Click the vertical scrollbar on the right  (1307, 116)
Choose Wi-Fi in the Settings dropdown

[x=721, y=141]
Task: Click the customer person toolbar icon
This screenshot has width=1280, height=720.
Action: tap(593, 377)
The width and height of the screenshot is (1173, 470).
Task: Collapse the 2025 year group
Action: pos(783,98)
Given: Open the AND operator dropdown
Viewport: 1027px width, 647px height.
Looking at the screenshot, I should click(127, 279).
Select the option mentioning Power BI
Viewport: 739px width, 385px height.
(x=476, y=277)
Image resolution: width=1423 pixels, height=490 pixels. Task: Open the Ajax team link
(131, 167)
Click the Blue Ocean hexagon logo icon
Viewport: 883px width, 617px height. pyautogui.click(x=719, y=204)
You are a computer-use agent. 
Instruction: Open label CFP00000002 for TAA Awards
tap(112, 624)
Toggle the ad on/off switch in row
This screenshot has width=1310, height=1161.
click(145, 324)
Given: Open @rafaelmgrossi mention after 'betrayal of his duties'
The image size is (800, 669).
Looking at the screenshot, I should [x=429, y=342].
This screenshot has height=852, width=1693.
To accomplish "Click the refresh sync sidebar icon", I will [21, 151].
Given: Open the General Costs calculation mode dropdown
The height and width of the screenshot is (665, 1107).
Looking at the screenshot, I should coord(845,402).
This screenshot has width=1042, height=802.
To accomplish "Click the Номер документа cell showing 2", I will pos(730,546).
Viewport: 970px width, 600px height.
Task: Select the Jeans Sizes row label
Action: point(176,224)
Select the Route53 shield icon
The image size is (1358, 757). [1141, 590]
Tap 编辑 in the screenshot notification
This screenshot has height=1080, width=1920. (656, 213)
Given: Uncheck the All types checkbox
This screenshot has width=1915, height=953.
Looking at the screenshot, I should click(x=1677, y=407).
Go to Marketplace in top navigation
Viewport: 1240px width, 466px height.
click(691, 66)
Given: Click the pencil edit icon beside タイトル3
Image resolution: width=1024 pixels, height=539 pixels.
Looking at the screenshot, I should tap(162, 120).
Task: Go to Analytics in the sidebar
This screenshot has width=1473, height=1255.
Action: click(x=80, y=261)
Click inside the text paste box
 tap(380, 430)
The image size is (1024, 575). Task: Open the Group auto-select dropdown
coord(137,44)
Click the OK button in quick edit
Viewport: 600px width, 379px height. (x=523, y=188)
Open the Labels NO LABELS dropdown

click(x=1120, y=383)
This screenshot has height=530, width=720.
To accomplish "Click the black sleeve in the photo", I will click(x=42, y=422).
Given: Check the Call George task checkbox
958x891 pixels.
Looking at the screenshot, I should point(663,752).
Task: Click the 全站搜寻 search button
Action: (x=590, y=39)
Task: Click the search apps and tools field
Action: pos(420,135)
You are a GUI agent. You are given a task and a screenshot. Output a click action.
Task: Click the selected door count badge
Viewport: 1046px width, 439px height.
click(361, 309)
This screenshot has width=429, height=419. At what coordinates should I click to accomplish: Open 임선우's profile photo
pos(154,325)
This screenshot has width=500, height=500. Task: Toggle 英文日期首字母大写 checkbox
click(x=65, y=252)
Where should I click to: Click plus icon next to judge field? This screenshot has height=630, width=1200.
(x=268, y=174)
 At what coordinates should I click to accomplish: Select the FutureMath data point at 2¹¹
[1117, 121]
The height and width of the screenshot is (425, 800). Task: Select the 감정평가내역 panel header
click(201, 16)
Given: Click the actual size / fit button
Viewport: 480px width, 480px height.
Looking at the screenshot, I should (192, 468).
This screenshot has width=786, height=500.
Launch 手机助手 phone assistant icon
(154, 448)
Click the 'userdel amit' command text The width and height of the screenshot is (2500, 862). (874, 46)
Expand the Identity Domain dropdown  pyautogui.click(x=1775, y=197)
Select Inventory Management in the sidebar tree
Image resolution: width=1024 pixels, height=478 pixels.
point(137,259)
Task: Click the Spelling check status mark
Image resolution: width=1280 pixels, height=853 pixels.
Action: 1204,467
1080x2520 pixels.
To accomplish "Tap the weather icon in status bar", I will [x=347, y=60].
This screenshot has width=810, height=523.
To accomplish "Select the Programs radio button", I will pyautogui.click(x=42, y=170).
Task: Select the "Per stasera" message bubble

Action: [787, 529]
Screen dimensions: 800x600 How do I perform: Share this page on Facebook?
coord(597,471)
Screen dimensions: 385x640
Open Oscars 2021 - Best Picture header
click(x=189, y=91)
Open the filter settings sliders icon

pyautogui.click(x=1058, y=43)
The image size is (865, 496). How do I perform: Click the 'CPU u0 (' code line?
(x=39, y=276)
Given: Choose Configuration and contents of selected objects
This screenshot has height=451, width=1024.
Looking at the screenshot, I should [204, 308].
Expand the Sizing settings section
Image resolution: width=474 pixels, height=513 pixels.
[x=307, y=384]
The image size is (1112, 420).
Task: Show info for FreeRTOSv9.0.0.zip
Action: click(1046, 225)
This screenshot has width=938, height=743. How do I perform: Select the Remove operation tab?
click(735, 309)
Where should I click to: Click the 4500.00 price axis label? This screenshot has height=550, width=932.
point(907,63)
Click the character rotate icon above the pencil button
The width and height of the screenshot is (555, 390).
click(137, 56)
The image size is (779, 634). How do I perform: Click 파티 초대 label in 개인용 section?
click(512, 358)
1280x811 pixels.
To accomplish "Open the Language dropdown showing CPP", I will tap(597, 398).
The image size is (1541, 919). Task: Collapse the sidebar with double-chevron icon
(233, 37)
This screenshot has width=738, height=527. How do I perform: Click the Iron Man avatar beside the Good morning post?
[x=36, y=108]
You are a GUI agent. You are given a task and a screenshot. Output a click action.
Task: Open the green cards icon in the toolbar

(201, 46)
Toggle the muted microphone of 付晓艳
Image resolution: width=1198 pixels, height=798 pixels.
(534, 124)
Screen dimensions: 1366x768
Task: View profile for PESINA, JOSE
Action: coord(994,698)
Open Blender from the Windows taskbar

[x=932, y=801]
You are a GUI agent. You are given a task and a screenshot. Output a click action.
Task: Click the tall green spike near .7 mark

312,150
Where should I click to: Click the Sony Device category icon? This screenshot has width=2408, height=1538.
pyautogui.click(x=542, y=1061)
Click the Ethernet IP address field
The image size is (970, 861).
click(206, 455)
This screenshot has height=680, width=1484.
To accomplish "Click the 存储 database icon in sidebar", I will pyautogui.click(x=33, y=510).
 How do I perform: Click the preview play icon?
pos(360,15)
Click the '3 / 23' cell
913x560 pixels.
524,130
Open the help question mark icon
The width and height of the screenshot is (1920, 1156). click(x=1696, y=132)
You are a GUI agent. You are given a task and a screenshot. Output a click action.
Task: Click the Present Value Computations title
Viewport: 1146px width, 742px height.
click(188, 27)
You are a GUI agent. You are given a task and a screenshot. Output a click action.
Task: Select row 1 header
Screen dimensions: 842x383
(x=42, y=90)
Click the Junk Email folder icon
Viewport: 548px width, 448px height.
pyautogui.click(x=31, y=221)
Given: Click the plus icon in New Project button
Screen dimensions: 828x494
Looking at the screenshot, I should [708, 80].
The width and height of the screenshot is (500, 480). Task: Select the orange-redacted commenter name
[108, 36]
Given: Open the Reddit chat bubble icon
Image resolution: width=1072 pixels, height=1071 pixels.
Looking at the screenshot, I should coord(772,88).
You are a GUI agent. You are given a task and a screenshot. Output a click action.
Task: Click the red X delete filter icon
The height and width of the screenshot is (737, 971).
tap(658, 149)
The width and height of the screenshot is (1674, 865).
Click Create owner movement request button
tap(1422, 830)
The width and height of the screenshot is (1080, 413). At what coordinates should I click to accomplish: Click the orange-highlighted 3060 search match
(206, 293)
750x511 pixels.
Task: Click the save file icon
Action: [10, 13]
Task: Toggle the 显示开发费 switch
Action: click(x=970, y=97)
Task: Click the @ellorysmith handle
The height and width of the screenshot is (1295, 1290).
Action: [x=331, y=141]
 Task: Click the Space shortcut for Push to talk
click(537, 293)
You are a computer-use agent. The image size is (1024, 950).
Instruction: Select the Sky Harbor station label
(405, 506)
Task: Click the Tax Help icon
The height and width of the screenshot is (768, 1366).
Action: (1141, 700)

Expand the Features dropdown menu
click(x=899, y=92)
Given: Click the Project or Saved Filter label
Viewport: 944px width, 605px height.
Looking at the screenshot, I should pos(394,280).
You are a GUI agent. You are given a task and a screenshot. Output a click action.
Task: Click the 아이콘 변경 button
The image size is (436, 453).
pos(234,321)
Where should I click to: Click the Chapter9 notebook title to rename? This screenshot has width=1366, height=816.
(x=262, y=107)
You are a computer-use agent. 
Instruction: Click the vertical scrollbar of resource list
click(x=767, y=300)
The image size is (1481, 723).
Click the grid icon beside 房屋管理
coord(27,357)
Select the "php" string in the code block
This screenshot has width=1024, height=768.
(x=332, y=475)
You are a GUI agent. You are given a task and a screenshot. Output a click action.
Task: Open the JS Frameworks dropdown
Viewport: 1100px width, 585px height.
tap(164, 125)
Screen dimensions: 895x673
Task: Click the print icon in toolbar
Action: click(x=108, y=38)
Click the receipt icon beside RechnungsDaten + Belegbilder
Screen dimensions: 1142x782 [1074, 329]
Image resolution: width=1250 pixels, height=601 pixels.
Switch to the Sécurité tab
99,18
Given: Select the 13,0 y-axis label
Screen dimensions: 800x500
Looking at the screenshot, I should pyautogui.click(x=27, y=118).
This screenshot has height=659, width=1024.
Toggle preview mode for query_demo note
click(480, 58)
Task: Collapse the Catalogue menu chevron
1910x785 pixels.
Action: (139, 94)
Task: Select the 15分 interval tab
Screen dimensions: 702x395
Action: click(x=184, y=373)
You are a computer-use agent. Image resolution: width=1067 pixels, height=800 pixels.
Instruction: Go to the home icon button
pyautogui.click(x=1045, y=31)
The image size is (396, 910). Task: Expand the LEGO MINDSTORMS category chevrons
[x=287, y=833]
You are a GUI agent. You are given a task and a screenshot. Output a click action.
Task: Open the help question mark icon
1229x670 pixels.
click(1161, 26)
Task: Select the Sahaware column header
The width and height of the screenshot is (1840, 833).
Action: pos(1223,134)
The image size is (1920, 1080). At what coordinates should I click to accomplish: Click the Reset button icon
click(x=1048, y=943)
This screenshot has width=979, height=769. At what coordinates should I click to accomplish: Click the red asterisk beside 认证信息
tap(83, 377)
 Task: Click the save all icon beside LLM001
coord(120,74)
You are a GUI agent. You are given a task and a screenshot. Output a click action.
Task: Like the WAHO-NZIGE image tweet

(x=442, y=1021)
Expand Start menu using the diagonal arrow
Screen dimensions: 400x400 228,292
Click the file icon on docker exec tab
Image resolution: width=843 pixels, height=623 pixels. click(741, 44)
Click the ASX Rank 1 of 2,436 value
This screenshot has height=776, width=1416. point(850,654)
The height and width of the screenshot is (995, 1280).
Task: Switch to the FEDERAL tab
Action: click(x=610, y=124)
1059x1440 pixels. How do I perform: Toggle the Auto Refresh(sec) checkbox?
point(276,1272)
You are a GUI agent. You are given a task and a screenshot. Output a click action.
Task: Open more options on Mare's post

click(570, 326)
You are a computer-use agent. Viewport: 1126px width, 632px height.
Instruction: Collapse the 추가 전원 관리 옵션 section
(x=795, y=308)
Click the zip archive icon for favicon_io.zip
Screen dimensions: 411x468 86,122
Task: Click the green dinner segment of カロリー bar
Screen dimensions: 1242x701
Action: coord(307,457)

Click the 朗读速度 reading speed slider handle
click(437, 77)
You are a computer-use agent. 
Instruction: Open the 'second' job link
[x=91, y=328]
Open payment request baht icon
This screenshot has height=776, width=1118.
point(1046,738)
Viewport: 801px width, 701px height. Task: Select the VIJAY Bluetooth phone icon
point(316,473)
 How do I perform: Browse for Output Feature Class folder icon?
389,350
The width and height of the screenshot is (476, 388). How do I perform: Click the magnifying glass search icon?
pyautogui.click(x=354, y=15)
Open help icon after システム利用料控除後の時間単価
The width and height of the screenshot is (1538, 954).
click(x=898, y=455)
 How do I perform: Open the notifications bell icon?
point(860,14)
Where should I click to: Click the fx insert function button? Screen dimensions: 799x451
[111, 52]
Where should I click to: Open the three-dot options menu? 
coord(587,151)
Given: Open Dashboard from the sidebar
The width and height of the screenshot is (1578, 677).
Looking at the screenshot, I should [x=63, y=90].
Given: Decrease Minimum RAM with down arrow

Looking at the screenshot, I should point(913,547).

____________________

:: Exercise directions ::
If a line above contains the word "Project", list it.

:: Reply ::
Given: Click the plus icon in New Project button
Given: Click the Project or Saved Filter label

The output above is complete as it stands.